Johan Norberg opens his book with a startling admission: Marx and Engels were right about something. Free markets had, in a remarkably short time, created greater prosperity and more technological innovation than all previous generations combined. They saw it happening before their eyes in the 1840s. They just got the diagnosis catastrophically wrong.
Here's what they missed: wealth creation doesn't stop. The pie keeps growing.
In 1800, around 90% of humanity lived in extreme poverty. Today, that number is below 10%. Global GDP per capita has increased more than tenfold. Average life expectancy has more than doubled. Child mortality has plummeted. Literacy has soared. And this isn't just statistics—it's the story of billions of individual lives transformed. A child in Bangladesh today has a better chance of surviving to adulthood than a child born to British nobility two centuries ago.

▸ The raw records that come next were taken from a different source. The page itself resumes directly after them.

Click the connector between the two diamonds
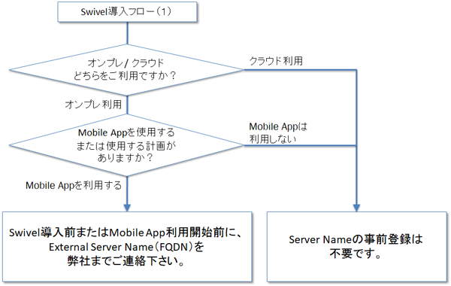 (127, 105)
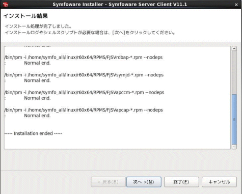Click the blue scrollbar thumb in the log

point(234,119)
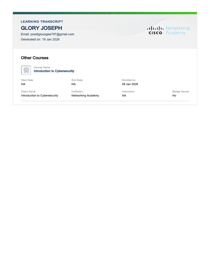210x279 pixels.
Task: Click the Badge Issued label
Action: [180, 92]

This is the miracle hiding in plain sight: every single day, billions of people wake up and, through voluntary exchange, make each other's lives better. The farmer grows food. The trucker moves it. The grocer sells it. The customer buys it. No central planner orchestrated this. No committee decided who gets what. It just happens. And in happening, it creates wealth that didn't exist before.
Norberg makes the point directly: "There are no free lunches, and wealth has to be created before it can be distributed." This is the part Marx and Engels missed. Wealth isn't a fixed amount sitting in a vault that we need to divide fairly. It's something that gets made, every day, through human ingenuity and exchange. When someone builds something useful, invents something valuable, or figures out how to do something better, they're not taking from anyone. They're adding to the total. That's wealth creation in its purest form.
The result is that the pie grows, and everyone's slice grows with it.
A smartphone in your pocket today has more computing power than NASA had when it put humans on the moon. It costs a fraction of what a basic mobile phone cost thirty years ago. And it connects you to the accumulated knowledge of human civilization instantly. That's not redistribution; that's wealth creation. Someone figured out how to make something incredible, and in doing so, made all of us richer.
This is what defines a Prosperian: understanding that prosperity isn't a zero-sum game. Wealth creation is our core value because we know that when your neighbor succeeds, when a business thrives, when an entrepreneur builds something that works, the whole community benefits. More opportunity. More choice. More possibility.
At Próspera, we're not trying to divide up what exists. We're betting that when you remove the barriers, reduce the friction, and let people create freely, wealth creation happens faster than anyone imagined possible. That's not theory; that's 200 years of evidence, happening again right here.